◆ **Passage to read**
-- begin --
Some people foolishly asserted that King Simeon’s entry as a candidate in the 2001 parliamentary elections was part of a strategy on his part to restore the monarchy and resume his place on the throne.  In fact, the opposite was true.

The King is a Bulgarian to his fingertips.  Until the fall of Communism in the USSR and Eastern Europe, he was Bulgaria’s last legitimate head of state.  He had worn the Crown which he inherited from his beloved father.  He never abdicated. His duty to his country and to the dynasty he headed, as well as to the memory of his father, was to protect his rights to that Crown.  In his excellent autobiography (the French edition, Siméon II de Bulgarie – Un destin singulier, was published by Flammarion in 2014), however, the King explained that he completely understood that his entry into partisan politics would put an end to any hope he might have, however remote, for a return to his throne.  After the fall of the Communist regime, King Simeon knew that he could help Bulgaria in very tangible ways to resume its rightful seat at the European table.  He was a unifying figure steeped in the Bulgarian culture and Orthodox faith that had been under attack throughout the Communist period.  Having long lived in the West, he had an excellent understanding of what needed to be done to attract foreign investment in his country.  His familial ties with Europe’s reigning monarchs, including a close friendship with King Juan Carlos and excellent relations with Queen Elizabeth II, provided advantages to Bulgaria that were completely unique.  Thus, he faced a dilemma.  Should he remain aloof from Bulgarian politics, in order to protect his position as the King in case there was a restoration?  Or should he, in an “all hands on deck” crisis, do the most that he could, as a Bulgarian, to help his country?  He could not do both.  He had to choose.  He decided to put his country first -- and ahead of his personal position as the former King and the head of the dynasty.  He entered the political arena to guide his country forward after it had been isolated for decades under its Communist regime.
-- end --
◆ **Listed entries**
-- begin --
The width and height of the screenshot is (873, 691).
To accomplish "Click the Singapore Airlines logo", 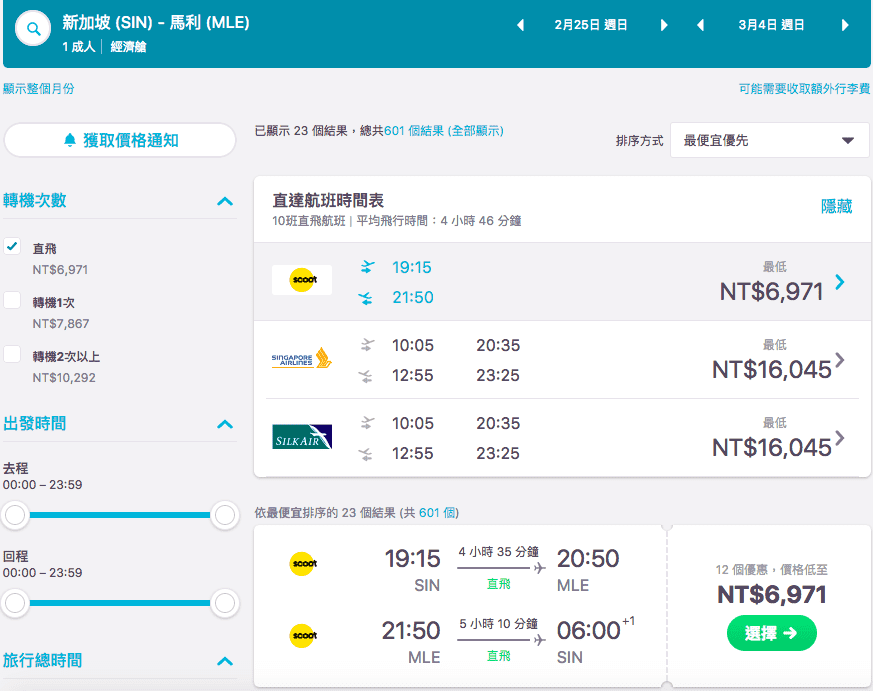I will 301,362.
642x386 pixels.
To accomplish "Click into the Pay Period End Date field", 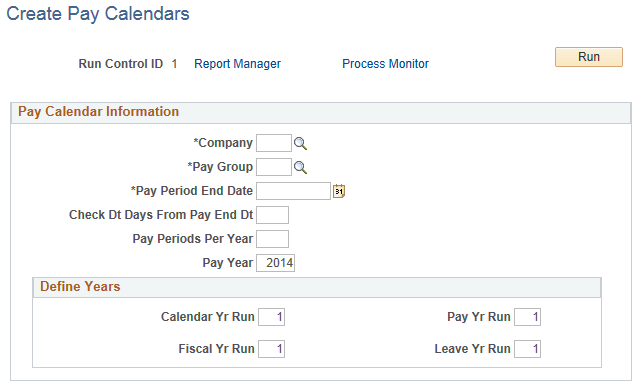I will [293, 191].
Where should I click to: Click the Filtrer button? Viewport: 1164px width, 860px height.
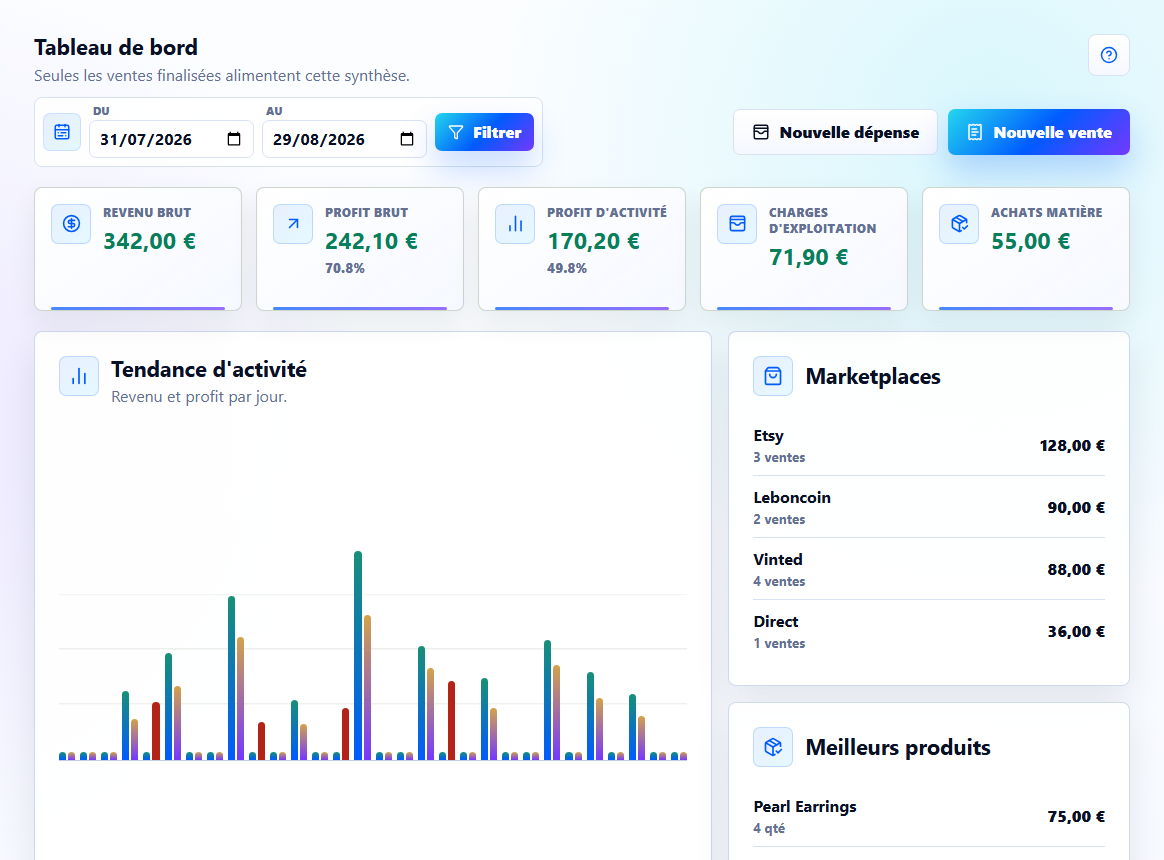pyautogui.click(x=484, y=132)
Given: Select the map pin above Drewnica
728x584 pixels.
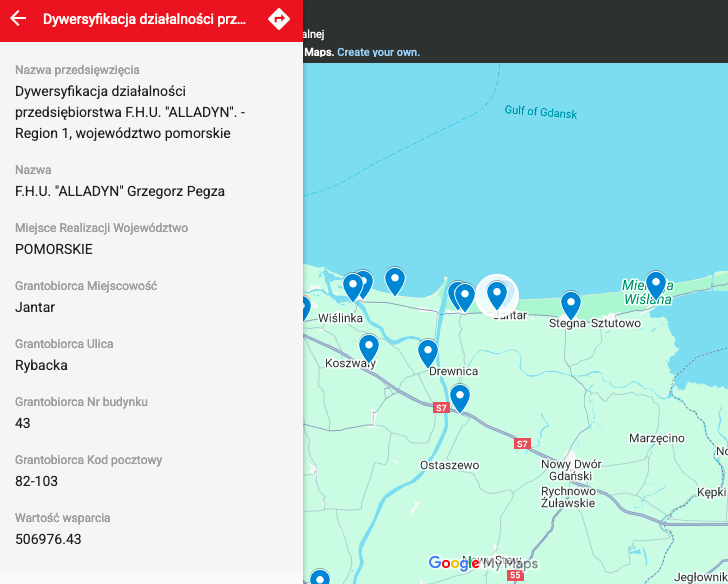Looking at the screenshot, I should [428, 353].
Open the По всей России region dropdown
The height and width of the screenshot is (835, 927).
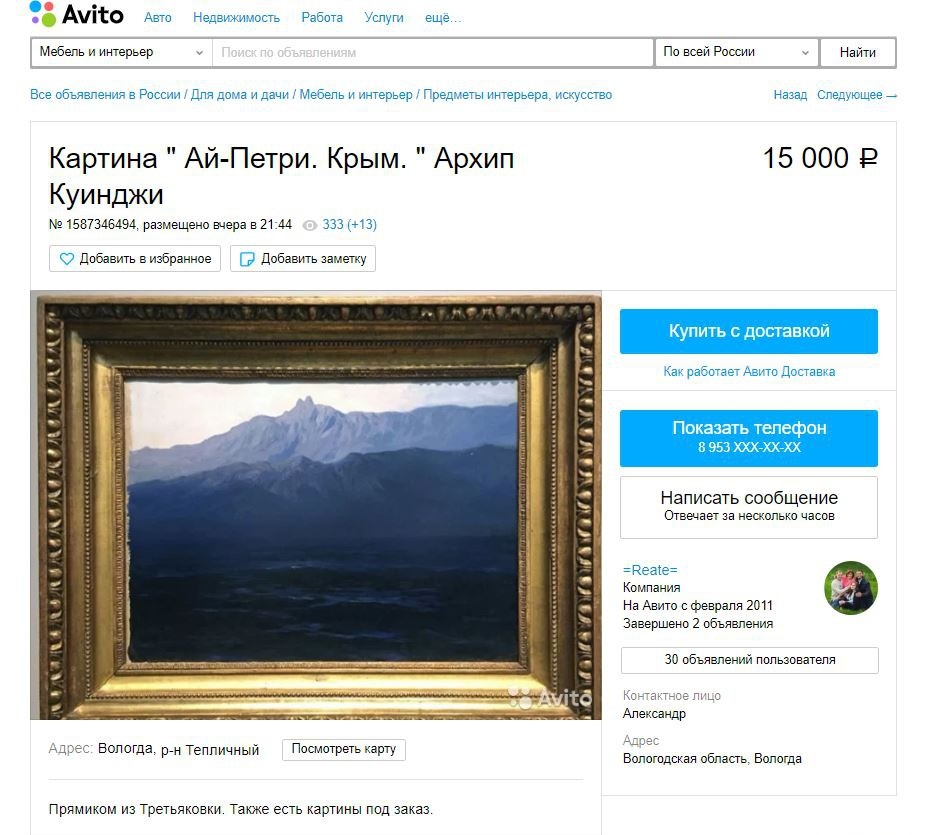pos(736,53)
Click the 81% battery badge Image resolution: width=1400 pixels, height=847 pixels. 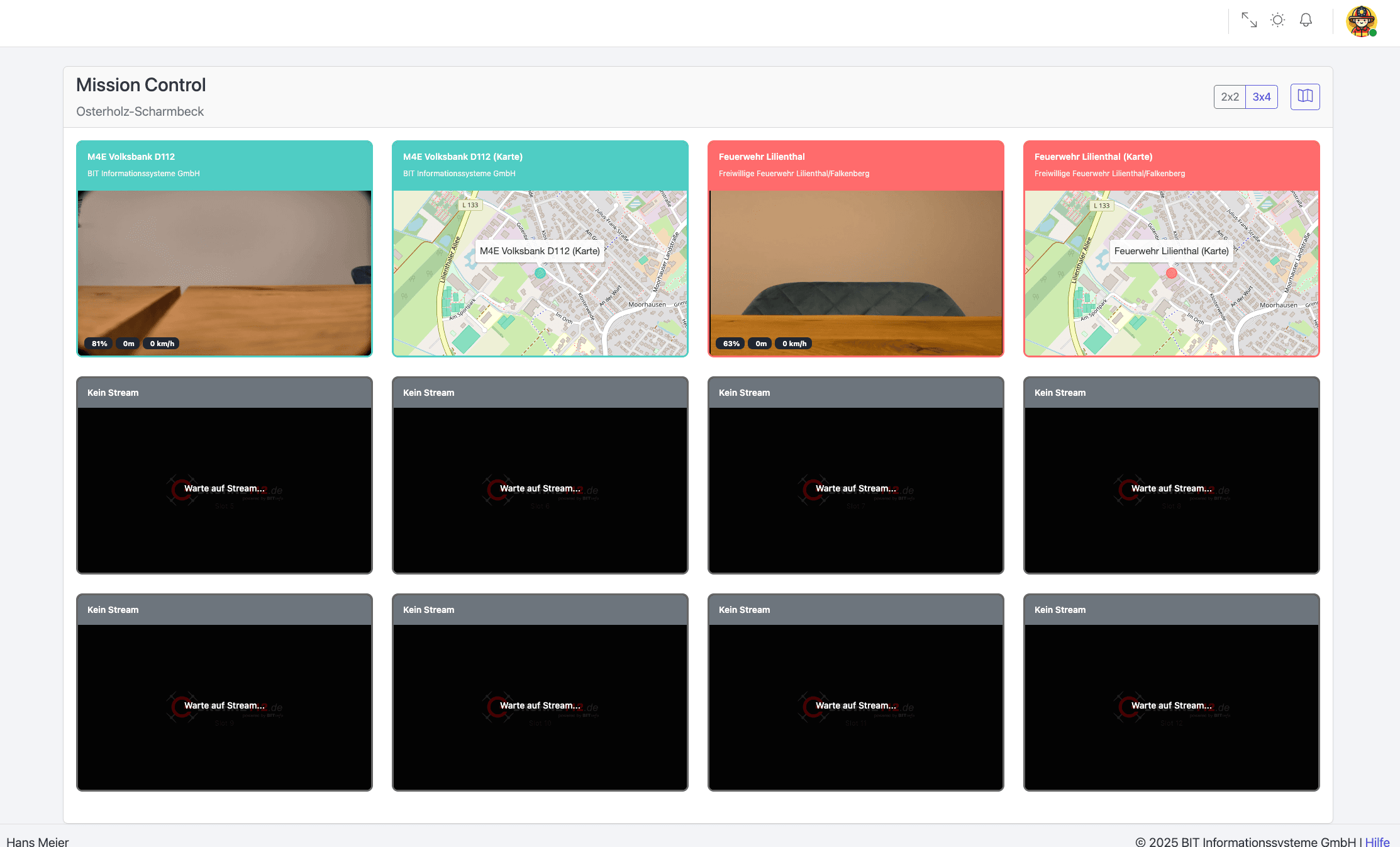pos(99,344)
-- end --
◆ **Work instructions**
- a) In the passage about King Simeon, which publisher released the French edition of his autobiography, and in what year?
- b) Carry the passage about King Simeon forward from its final sentence.
The data stands apart from the passage about King Simeon.

◆ **Exercise answers**
- a) Flammarion published it in 2014.

- b)
At age 83, King Simeon is one of the greatest living Bulgarians.  And he is a true European.  The Russian Legitimist takes great pleasure in paying tribute to His Majesty on this anniversary of the end of World War II.

King Simeon II was born in Sophia on 16 June 1937, the second child and only son of King Boris III and Queen Ioanna of Bulgaria.  His mother, born Princess Giovanna of Savoy, was a daughter of King Victor-Emmanuel III of Italy.  In August 1943, following the untimely and mysterious death of his father, Simeon succeeded as King at 6 years of age.  A regency was declared under a council of regents headed by Prince Kyril of Bulgaria, younger brother of King Boris III.  One year later, in September 1944, a coalition of Bulgarian Communist groups, backed by the Soviet Union and by Red Army troops which had crossed into Bulgaria, seized power in a coup.  On 1 February 1945, King Simeon’s uncle, Prince Regent Kyrill, along with the other two regents and many officials of the former royal government, were executed by the Communists.  Under Communist auspices, a republic was declared in September 1946, and the King, his mother, and his sister, Princess Maria Luisa, were forced into exile.

H.M. King Simeon and his wife, Queen Margarita at the wedding of Grand Duchess Maria Wladimirovna and Prince Franz Wilhelm of Prussia

H.M. King Simeon and his wife, Queen Margarita at the wedding of Grand Duchess Maria Wladimirovna and Prince Franz Wilhelm of Prussia

King Simeon had his Bulgarian citizenship restored in 1990, after the fall of the Communist dictatorship.  He returned to Bulgaria for the first time in 1996, fifty years after he had first gone into exile.  After the 2001 elections, as stated above, he became Prime Minister.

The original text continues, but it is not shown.